■ **Task objective**
Lift out, unaltered, the lines of the material below between the line holding "Show (335, 625)" and the line holding "Odrzucam (896, 2468)", counting both.

■ **Materials provided**
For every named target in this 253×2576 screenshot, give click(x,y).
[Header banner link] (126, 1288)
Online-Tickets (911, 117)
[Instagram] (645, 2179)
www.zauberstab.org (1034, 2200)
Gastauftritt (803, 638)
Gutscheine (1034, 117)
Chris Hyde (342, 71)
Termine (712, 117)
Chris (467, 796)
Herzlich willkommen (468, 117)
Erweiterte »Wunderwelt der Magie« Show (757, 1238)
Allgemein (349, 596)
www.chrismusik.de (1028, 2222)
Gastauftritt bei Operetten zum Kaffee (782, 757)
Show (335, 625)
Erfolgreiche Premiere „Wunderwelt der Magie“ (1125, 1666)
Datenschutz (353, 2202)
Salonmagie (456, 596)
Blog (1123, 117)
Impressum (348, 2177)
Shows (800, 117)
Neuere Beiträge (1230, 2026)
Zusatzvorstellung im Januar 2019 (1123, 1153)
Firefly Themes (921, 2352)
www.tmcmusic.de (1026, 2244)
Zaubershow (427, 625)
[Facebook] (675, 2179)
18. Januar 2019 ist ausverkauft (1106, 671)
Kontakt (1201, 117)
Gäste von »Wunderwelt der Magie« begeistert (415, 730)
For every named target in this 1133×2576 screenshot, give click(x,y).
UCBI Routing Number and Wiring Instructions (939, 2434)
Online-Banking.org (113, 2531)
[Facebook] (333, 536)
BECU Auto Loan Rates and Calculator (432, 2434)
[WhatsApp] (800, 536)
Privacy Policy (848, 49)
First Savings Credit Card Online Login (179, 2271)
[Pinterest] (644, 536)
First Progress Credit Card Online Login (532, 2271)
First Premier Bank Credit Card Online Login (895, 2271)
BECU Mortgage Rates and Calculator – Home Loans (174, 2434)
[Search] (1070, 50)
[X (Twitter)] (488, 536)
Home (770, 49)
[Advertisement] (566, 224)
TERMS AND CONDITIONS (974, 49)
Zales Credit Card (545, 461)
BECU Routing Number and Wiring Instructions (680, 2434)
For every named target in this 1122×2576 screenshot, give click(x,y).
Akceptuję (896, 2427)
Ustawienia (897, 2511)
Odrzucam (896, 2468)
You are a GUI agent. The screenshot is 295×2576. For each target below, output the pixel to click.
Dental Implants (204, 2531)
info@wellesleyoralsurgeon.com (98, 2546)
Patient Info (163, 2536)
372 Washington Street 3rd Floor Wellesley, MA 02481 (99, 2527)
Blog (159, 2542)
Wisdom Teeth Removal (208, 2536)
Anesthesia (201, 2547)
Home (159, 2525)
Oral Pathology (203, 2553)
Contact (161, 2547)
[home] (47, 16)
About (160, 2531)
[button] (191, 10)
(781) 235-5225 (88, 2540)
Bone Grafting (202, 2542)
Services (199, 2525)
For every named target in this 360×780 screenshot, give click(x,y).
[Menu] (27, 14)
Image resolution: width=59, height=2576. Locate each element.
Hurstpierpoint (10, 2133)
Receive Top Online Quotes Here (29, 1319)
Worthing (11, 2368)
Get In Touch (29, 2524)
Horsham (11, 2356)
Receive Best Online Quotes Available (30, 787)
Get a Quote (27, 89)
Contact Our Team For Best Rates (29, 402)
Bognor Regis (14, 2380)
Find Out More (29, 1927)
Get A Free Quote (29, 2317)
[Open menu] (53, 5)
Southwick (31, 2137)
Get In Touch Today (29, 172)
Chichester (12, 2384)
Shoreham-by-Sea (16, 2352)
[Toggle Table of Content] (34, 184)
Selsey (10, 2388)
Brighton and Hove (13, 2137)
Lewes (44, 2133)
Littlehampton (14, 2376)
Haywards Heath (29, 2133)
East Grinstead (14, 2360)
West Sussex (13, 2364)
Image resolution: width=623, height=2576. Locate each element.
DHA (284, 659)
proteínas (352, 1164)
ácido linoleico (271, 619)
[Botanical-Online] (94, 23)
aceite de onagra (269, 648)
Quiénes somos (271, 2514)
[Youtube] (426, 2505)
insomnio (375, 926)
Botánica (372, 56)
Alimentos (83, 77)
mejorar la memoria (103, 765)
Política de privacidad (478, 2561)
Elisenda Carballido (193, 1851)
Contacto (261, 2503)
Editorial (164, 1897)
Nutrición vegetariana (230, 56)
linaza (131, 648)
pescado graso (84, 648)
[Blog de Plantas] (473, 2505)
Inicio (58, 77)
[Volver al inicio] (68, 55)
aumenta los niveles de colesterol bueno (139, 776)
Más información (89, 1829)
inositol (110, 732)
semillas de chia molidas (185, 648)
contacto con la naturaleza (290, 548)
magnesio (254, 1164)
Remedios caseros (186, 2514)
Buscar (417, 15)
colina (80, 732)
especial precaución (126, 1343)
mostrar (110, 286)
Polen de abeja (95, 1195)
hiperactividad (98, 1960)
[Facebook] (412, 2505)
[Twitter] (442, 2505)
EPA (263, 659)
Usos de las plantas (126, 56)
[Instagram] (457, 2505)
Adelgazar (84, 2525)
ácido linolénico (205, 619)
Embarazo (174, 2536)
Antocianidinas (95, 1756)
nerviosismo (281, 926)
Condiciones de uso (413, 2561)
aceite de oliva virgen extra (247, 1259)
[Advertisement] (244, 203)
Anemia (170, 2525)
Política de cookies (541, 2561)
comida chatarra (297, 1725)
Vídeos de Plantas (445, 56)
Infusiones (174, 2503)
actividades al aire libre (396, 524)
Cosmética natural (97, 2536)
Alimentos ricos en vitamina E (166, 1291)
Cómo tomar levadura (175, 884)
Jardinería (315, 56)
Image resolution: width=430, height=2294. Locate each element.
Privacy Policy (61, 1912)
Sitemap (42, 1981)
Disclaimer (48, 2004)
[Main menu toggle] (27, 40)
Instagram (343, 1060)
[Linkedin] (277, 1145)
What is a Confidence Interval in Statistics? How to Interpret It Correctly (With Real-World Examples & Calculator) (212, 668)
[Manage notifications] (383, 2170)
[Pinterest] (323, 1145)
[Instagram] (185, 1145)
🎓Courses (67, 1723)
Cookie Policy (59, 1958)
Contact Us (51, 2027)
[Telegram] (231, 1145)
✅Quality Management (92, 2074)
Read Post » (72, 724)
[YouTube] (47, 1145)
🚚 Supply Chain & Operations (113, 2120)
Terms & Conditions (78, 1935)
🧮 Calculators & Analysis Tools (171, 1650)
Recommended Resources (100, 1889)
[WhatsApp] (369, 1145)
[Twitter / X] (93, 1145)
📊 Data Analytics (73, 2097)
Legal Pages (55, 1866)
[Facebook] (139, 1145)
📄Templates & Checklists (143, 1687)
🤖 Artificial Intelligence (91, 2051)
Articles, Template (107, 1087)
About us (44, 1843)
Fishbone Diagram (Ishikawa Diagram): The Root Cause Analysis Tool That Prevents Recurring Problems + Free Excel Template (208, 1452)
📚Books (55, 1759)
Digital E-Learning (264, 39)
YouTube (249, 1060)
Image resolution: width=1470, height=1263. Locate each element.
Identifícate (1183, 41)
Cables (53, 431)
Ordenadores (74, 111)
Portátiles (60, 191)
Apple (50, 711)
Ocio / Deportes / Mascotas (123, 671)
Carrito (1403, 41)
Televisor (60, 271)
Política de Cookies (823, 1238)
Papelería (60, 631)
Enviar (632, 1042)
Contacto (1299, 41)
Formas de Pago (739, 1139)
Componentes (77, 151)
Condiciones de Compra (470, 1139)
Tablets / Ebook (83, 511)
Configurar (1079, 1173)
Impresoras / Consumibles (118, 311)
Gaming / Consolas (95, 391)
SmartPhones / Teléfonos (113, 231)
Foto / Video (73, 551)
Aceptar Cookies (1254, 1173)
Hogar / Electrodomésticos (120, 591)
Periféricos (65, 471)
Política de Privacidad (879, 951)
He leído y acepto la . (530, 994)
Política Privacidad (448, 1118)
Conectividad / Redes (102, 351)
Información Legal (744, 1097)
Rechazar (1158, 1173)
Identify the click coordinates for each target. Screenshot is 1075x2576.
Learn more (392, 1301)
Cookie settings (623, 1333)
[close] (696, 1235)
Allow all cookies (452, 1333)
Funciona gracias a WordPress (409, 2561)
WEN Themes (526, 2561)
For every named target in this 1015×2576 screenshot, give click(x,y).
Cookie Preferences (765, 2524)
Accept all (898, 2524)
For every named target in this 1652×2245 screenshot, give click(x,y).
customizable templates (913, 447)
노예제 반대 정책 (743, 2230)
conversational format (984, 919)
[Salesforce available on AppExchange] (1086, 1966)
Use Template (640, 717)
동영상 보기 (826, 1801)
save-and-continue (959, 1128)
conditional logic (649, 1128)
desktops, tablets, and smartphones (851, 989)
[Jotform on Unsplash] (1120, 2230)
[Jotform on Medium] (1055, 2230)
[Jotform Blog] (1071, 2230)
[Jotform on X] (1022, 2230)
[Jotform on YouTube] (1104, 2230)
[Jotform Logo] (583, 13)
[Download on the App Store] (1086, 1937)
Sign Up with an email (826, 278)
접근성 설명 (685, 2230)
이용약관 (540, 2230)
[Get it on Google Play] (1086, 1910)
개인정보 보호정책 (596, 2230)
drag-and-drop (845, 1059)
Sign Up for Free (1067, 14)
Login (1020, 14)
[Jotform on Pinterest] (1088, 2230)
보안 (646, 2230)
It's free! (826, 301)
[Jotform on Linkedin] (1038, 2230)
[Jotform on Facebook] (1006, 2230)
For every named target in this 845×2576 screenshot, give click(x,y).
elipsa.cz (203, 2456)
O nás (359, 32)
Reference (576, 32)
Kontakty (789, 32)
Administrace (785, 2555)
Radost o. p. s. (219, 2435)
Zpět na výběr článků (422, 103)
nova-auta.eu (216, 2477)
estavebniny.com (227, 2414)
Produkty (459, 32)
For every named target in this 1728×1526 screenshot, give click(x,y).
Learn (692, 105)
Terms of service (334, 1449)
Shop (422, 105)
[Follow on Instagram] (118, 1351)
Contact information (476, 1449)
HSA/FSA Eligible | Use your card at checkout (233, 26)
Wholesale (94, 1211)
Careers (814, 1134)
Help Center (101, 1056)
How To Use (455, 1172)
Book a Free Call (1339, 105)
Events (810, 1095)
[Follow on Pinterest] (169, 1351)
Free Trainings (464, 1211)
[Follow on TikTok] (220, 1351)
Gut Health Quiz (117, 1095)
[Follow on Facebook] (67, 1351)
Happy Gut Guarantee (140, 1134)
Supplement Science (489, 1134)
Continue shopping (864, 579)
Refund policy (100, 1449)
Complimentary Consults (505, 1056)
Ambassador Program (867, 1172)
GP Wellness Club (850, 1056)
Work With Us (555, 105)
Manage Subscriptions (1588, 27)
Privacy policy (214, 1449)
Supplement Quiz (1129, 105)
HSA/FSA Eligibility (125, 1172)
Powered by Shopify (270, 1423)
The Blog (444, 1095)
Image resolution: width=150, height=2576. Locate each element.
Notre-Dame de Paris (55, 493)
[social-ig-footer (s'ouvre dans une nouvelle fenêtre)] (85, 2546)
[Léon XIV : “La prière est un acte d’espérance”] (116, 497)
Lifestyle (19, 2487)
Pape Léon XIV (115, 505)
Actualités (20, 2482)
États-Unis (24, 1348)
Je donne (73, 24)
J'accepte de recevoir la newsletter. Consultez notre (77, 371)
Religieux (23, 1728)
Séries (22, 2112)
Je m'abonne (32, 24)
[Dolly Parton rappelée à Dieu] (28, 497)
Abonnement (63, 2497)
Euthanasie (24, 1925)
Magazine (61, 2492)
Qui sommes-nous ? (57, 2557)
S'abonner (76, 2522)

■ **Solution to this problem**
Show (335, 625)
Erfolgreiche Premiere „Wunderwelt der Magie“ (1125, 1666)
Datenschutz (353, 2202)
Salonmagie (456, 596)
Blog (1123, 117)
Impressum (348, 2177)
Shows (800, 117)
Neuere Beiträge (1230, 2026)
Zusatzvorstellung im Januar 2019 (1123, 1153)
Firefly Themes (921, 2352)
www.tmcmusic.de (1026, 2244)
Zaubershow (427, 625)
[Facebook] (675, 2179)
18. Januar 2019 ist ausverkauft (1106, 671)
Kontakt (1201, 117)
Gäste von »Wunderwelt der Magie« begeistert (415, 730)
For every named target in this 1133×2576 screenshot, give click(x,y).
UCBI Routing Number and Wiring Instructions (939, 2434)
Online-Banking.org (113, 2531)
[Facebook] (333, 536)
BECU Auto Loan Rates and Calculator (432, 2434)
[WhatsApp] (800, 536)
Privacy Policy (848, 49)
First Savings Credit Card Online Login (179, 2271)
[Pinterest] (644, 536)
First Progress Credit Card Online Login (532, 2271)
First Premier Bank Credit Card Online Login (895, 2271)
BECU Mortgage Rates and Calculator – Home Loans (174, 2434)
[Search] (1070, 50)
[X (Twitter)] (488, 536)
Home (770, 49)
[Advertisement] (566, 224)
TERMS AND CONDITIONS (974, 49)
Zales Credit Card (545, 461)
BECU Routing Number and Wiring Instructions (680, 2434)
For every named target in this 1122×2576 screenshot, give click(x,y).
Akceptuję (896, 2427)
Ustawienia (897, 2511)
Odrzucam (896, 2468)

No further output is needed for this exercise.